>To prevent a meltdown, HSBC says the Japanese authorities must cut
>their borrowing so that Japanese savers are forced to look abroad for
>investment opportunities.
>Washington and Tokyo must be prepared to step into the markets to >cap the yen's rise, and perhaps to maintain the euro's appreciation
>against the dollar.
Speaking 'in terms of capital', this view is interesting. While there are certainly 'downsides' to Japan's export sector trade with the US, hasn't one of the problems been the siphoning off of Japanese savings overseas, when it hasn't been absorbed by government borrowing (and then mis-invested in a classic rendition of Keynes' "holes in the ground"). Isn't the problem to reverse the deflationary spiral _already_ underway in Japan, despite the ongoing trade surplus with the US (which is a tapped-out vein for Japan in any case, see: http://www.census.gov/foreign-trade/balance/c5880.html )?

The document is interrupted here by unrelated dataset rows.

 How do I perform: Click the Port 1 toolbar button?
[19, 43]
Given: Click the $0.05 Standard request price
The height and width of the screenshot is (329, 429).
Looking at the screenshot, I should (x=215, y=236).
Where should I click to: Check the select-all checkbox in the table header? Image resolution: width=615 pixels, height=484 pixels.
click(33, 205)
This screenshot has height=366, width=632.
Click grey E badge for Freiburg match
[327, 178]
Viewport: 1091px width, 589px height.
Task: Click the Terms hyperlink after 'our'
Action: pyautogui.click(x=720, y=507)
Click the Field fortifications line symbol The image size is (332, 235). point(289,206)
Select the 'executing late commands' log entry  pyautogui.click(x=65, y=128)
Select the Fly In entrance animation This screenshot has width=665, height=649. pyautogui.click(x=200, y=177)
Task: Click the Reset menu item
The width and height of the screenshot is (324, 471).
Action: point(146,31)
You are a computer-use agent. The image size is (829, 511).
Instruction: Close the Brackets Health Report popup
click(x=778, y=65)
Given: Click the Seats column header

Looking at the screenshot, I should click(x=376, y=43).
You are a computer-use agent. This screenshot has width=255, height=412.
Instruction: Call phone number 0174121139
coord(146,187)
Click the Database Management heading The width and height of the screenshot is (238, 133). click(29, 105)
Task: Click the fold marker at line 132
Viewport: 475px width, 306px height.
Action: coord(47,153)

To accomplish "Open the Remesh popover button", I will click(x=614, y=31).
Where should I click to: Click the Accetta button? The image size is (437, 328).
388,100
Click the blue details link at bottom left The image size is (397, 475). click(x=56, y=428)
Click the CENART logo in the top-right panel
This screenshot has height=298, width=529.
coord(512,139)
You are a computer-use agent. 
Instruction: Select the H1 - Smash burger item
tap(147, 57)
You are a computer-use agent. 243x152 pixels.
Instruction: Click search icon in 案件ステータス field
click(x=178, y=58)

What good will shifting savings to Euroland do? Shouldn't these savings be injected into, say the residential real estate market in Japan, to jump-start reflation? And what of the yen falling relative to other East Asian currencies? Singapore and Taiwan (and perhaps Hong Kong), already in the soup, would be hit further unless their currencies also fall.
None of this makes much sense in terms of the "neoliberal" program that the international community of capital has argued upon hapless Tokyo and that has appeared in the form of Koizumi. It has a whiff of panic. It is all starting to sound like Third Period Stalinism: First, Keynesian spending at all costs! Then, Neoliberal Reform! Now, reverse course once again!